[Page extract]:
....
APPENDIX #8   “We Learn to Live a Christian Life as our Vocation" 

Robert Coles, a Pulitzer Prize-winning author, a child psychiatrist, a social anthropologist, a public speaker, a teacher, a husband, a parent, and a friend; is best known for his search for enduring values.  In one of his books, “Harvard Diary”, he tells of his search for the meaning of life and vocation.  He didn’t find it in all of the psychological and sociological techniques that were being taught in courses that addressed the “ultimate concern” issues.  He states that it was in the Hospitality House, located in one of New York City’s poorer districts that helped him bridge the abstract to the concrete reality of life.  There he met Dorothy Day.  She freely acknowledged without embarrassment her own reasons for feeding and clothing the extremely needy — “the lame, the halt, the blind,” demonstrating a preference for a Biblical rather than a sociological language.  Her values and her life were one, her life a constant example of religious faith.   

Dorothy Day saw no distinction between the way she lived her life and her Christian Faith.  She said, “I don’t act politically on the street or worship in church in order to fit in with people who are radical or people who are conservative.  I read the Bible.  I try to pay attention to the life of Jesus Christ, our Lord.  I try to follow His example.  I stumble all the time, but I try to keep going — along the road.  He walked for us.  When I became a part of the Church, I knew my whole life would change.  For me, everything is religious — politics and the family and work, they all are part of our obligation: to follow our Lord’s way.”   

Dorothy Day, as she herself put it, “a fool for Christ.”  She was an devout Christian who knew that the Church today will falter, will fail in its mission, will become badly flawed — and yet, is a chosen instrument of His.  Even as Judas once betrayed Him, the clergy now do, and parishioners now do — we are sinful by nature.  Still, there is hope — and Dorothy Day knew where to look for it: not in the pagan state; not in the dreary banalities and faddish abstractions of social science; not in the cultivation of self; not in a rampant, crazy consumerism; but in the daily struggle to obey God and live a life that does as much justice as possible to His constantly demonstrated loving-kindness.  “All the way to Heaven is Heaven,” she would state over and over again; because Jesus said to us, “I am the Way.’”   

Dorothy Day had a huge impact upon many people because she lived her life with a purpose and meaning that was a gift from God.  It did not make any difference was job she had or how much money or recognition she received; all of life to her was a vocation — serving God faithfully!

(This story is taken from a book entitled, “Harvard Diary”, by Robert Coles.)
....
[Collected data]
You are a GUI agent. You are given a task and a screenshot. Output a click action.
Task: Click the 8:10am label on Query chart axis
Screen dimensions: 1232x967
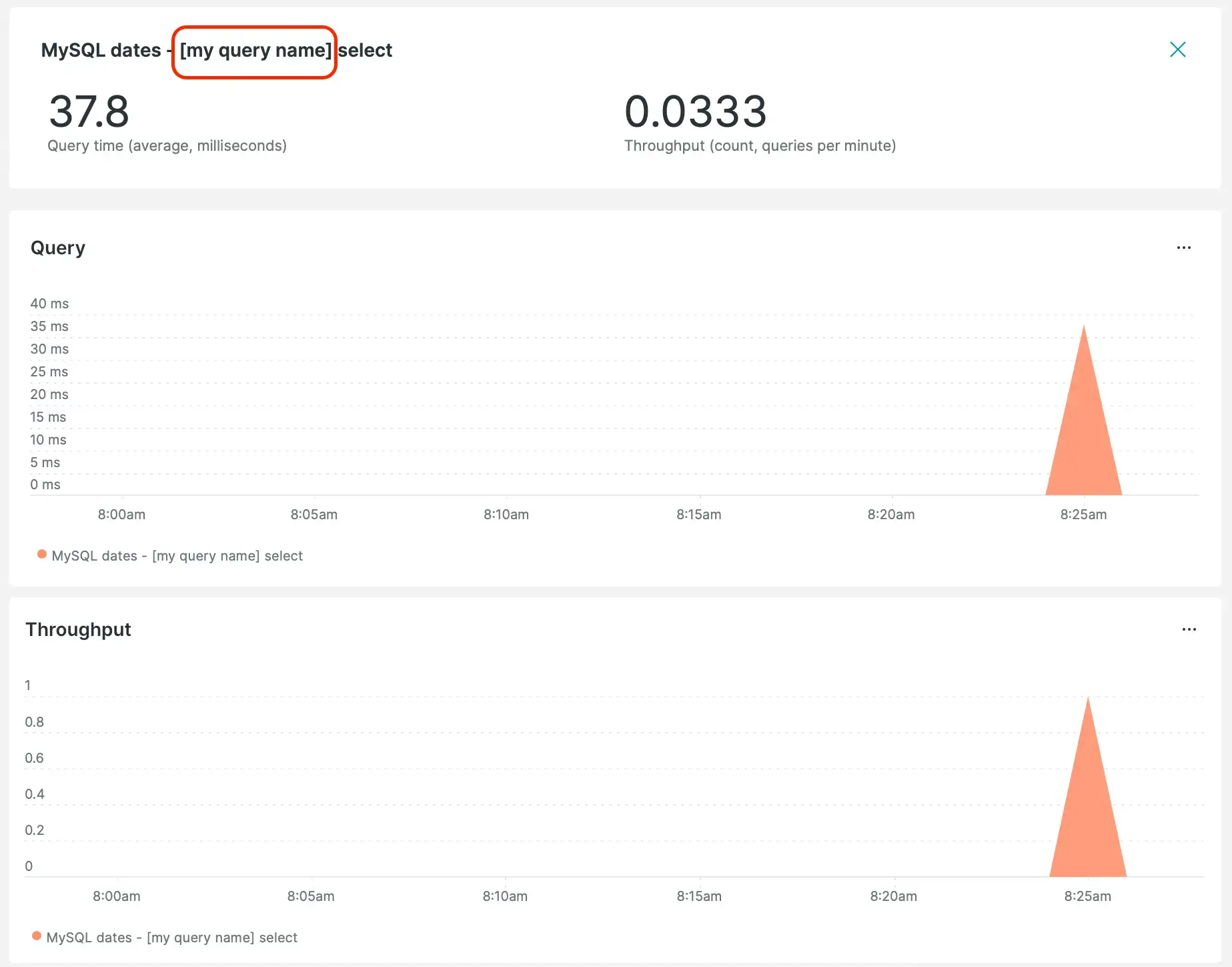coord(506,515)
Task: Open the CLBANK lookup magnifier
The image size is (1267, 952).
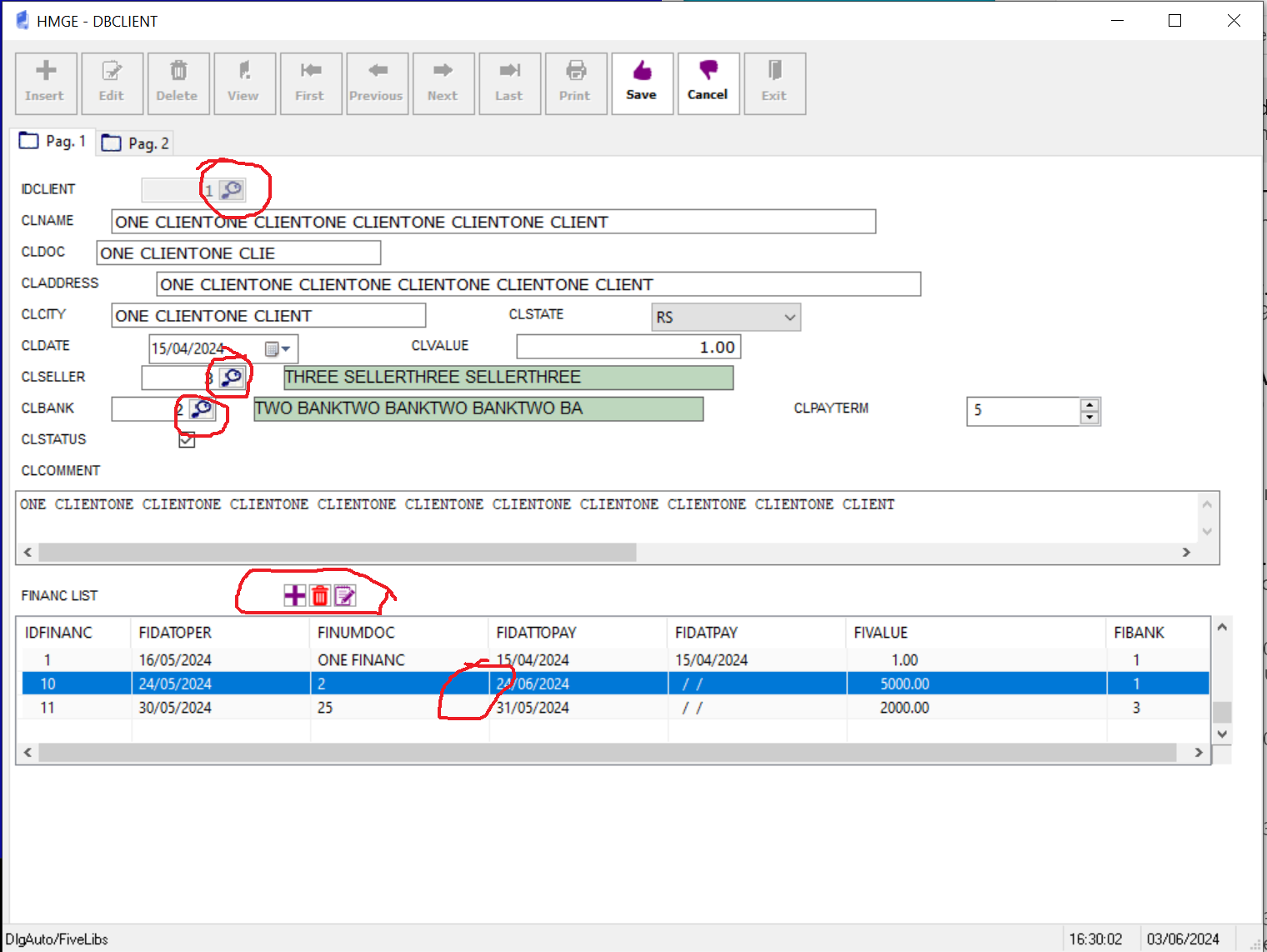Action: coord(201,409)
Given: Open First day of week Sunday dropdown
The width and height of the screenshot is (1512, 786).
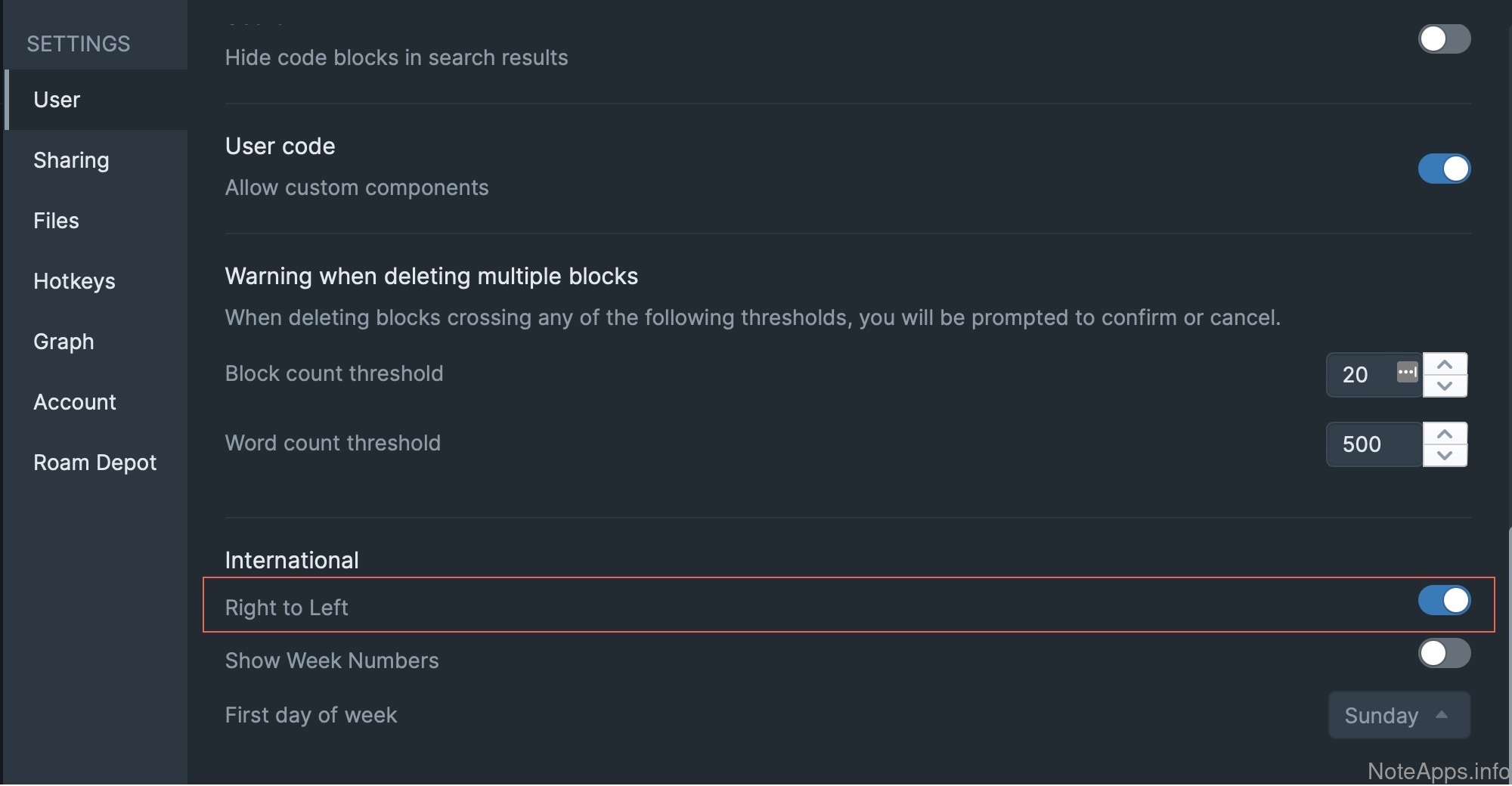Looking at the screenshot, I should pos(1399,715).
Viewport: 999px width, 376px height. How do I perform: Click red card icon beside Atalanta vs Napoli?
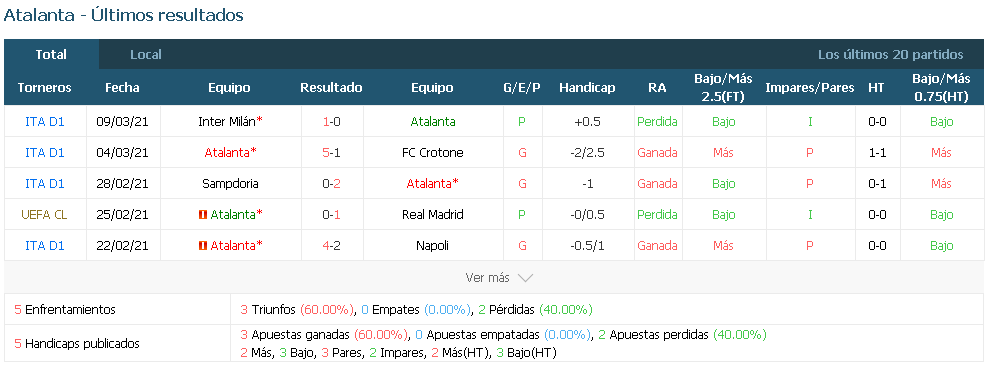[203, 245]
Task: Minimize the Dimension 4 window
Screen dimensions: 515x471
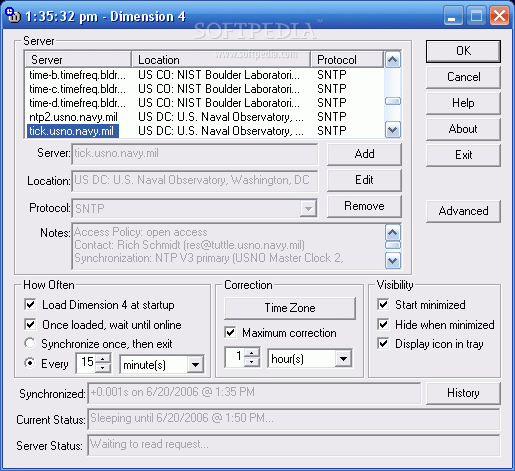Action: coord(452,15)
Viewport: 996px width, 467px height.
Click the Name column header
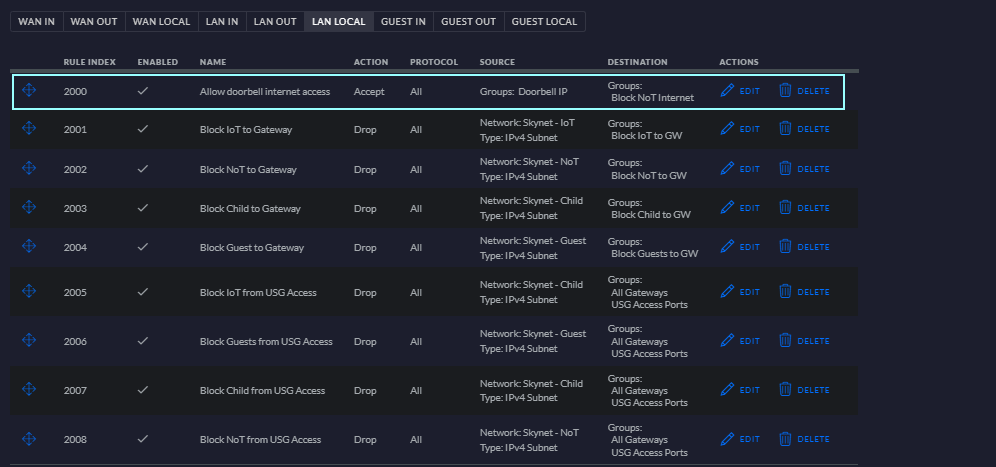tap(213, 62)
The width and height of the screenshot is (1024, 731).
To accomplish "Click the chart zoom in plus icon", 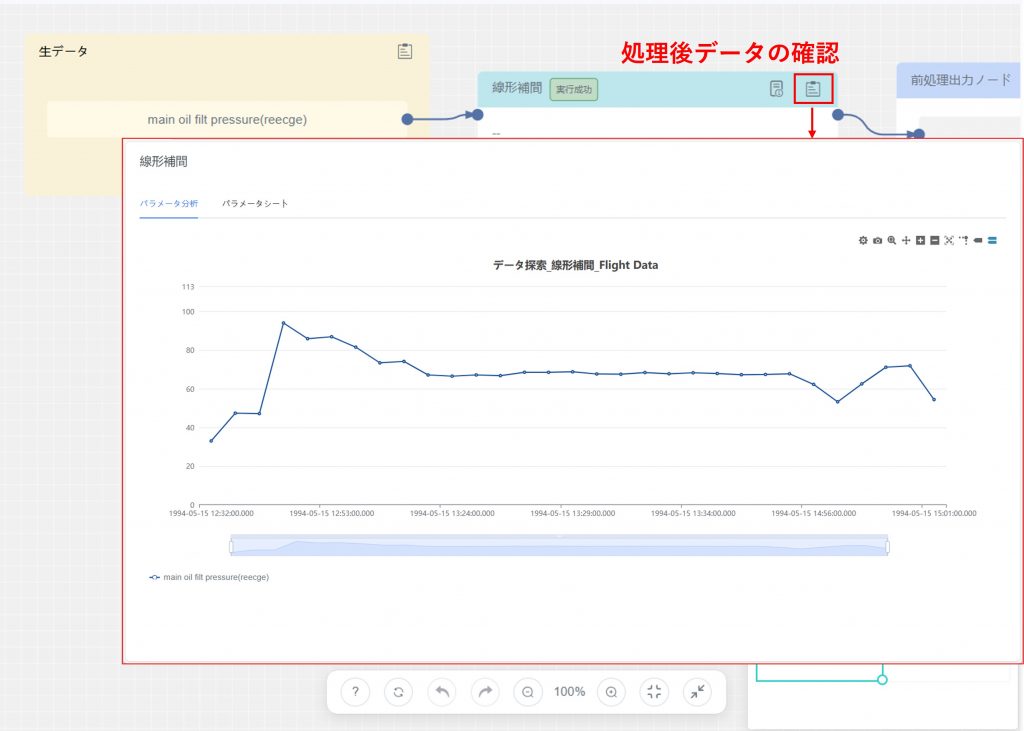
....
[Your instructions]:
In the appendix about Dorothy Day, where did Robert Coles find help bridging the abstract to the concrete reality of life?

[Exercise output]:
At the Hospitality House, located in one of New York City's poorer districts.